§ TUGAS WAJIB 1
Ubah skala baris-baris catatan dari baris yang memuat "You are a GUI" sampai akhir catatan, termasuk baris itu sendiri. Tulis ulang hanya baris-baris tersebut beserta permintaannya, tetapi kalikan setiap koordinat pada jawaban dengan 0,2, bulatkan ke bilangan bulat dengan setengah dibulatkan ke atas, biarkan angka lain tetap, dan jangan sertakan gambar dalam jawaban.
─── KUTIPAN TEKS ───
Ketika terpidana sudah dieksekusi pidana bersyarat maka tugas yang harus
dilaksanakan oleh kejaksaan adalah melakukan pengawasan terhadap terpidana
yang dieksekusi pidana bersyarat. Pidana bersyarat merupakan suatu sistem
pidana di dalam hukum pidana yang berlaku di Indonesia yang bertujuan untuk
mendidik, membina, mengadakan pencegahan supaya orang tidak akan
melakukan perbuatan pidana lagi. Maksud daripada pidana bersyarat ini adalah
untuk memberikan kesempatan kepada terpidana agar dalam waktu yang telah
ditentukan, memperbaiki diri dari perbuatan pidana yang telah dilakukan.
Dalam pelaksaanaan pidana bersyarat bagi terpidana perlu adanya
pengawasan oleh kejaksaan yang harus tetap dijalankan mengingat pidana
bersyarat dapat dikatakan sifatnya sementara karena apabila terjadi pelanggaran
terhadap syarat umum maupun syarat khusus dalam surat pasnya (verlofpas),
maka pidana bersyarat tersebut dapat diberhentikan atau diperintahkan agar
pidananya dijalankan, oleh hakim yang menjatuhkan pidana bersyarat atas usul
jaksa yang mengawasi terpidana bersyarat tersebut. Jika pidana bersyarat
dihentikan maka terpidana harus menjalani pidana penjara atau pidana kurungan
yang dijatuhkan hakim padanya.
Peran institusi kejaksaan begitu besar yakni pertama, ketika terpidana
mendapatkan pidana bersyarat maka kejaksaan mempunyai peran melakukan
ii
pengawasan. Kedua, dalam hal terjadinya pelanggaran terhadap syarat umum
maupun syarat khusus, maka jaksa yang mengawasi terpidana dapat mengusulkan
kepada hakim yang berwenang untuk menghentikan pemberian pidana bersyarat
kepada terpidana.
─── BARIS DATA ───
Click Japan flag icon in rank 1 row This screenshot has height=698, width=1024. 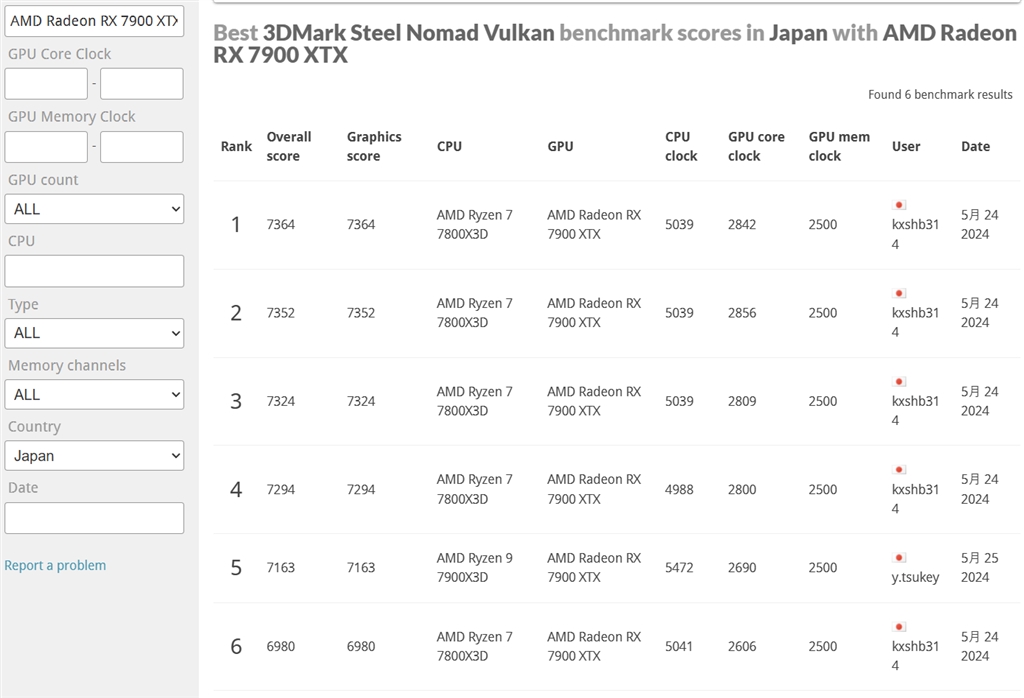899,205
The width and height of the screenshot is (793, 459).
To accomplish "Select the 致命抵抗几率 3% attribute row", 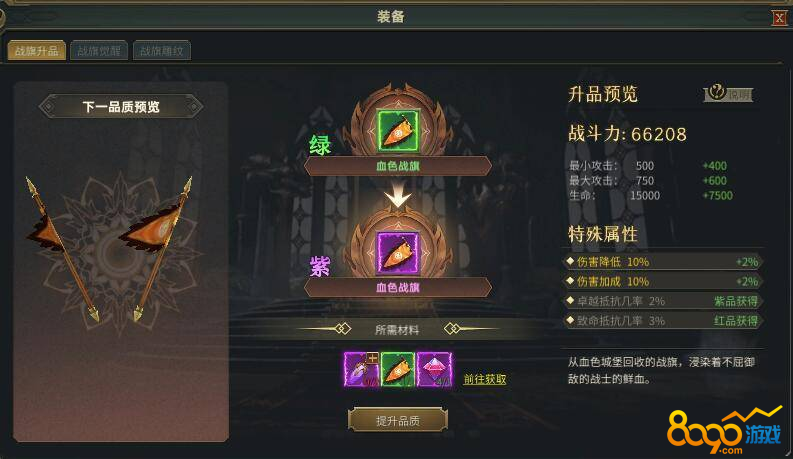I will (664, 321).
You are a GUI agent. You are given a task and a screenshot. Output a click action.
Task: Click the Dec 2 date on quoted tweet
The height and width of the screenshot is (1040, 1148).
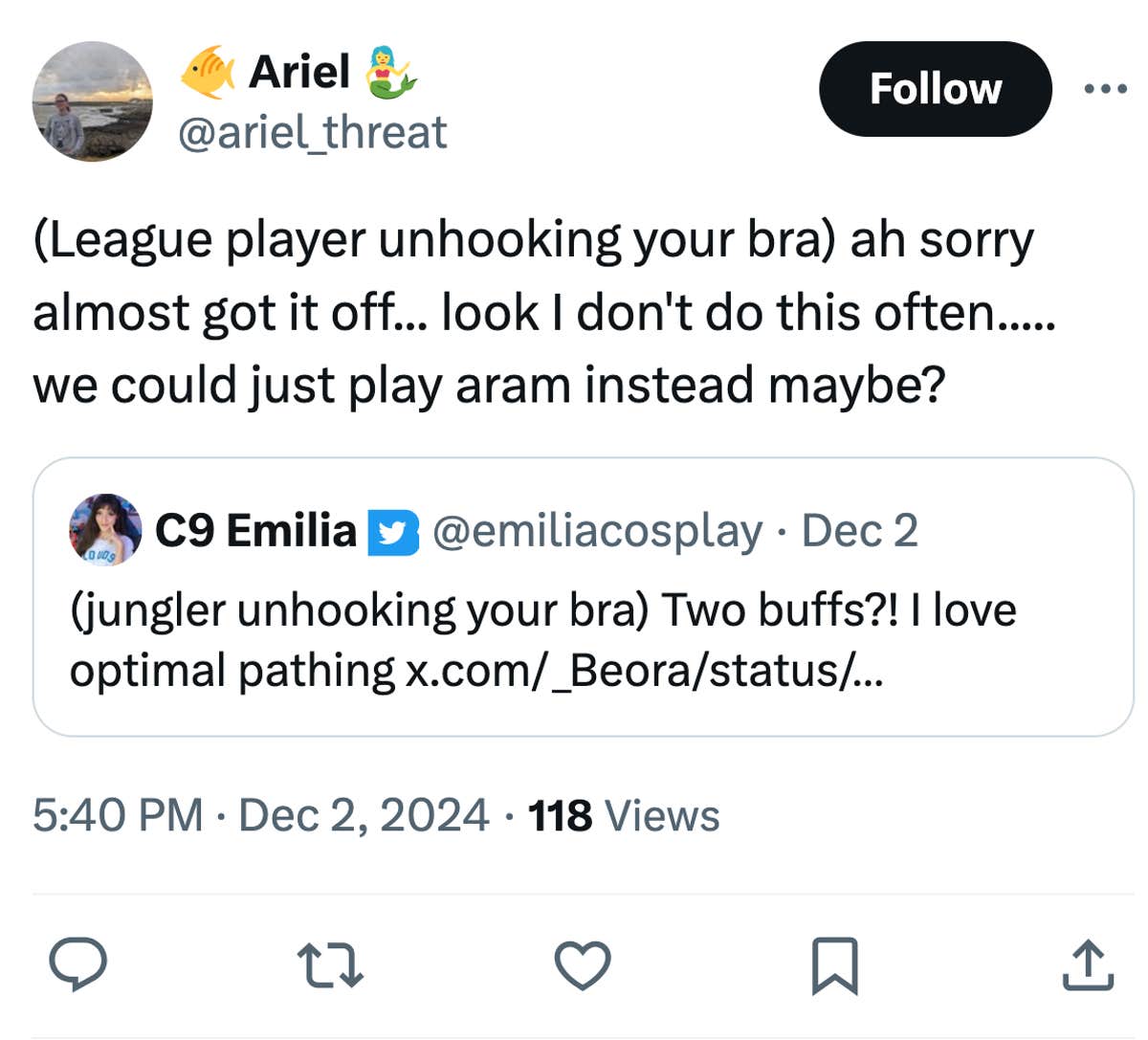pyautogui.click(x=859, y=530)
───
§ TUGAS WAJIB 2
Tuliskan kembali bagian teks tentang pidana bersyarat dari "Ketika terpidana sudah" sampai "yang telah dilakukan." tanpa perubahan apa pun.

§ JAWABAN LENGKAP 1
You are a GUI agent. You are given a task and a screenshot. Output a click action.
Task: Click the Dec 2 date on quoted tweet
The height and width of the screenshot is (1040, 1148).
pyautogui.click(x=172, y=106)

§ JAWABAN LENGKAP 2
Ketika terpidana sudah dieksekusi pidana bersyarat maka tugas yang harus
dilaksanakan oleh kejaksaan adalah melakukan pengawasan terhadap terpidana
yang dieksekusi pidana bersyarat. Pidana bersyarat merupakan suatu sistem
pidana di dalam hukum pidana yang berlaku di Indonesia yang bertujuan untuk
mendidik, membina, mengadakan pencegahan supaya orang tidak akan
melakukan perbuatan pidana lagi. Maksud daripada pidana bersyarat ini adalah
untuk memberikan kesempatan kepada terpidana agar dalam waktu yang telah
ditentukan, memperbaiki diri dari perbuatan pidana yang telah dilakukan.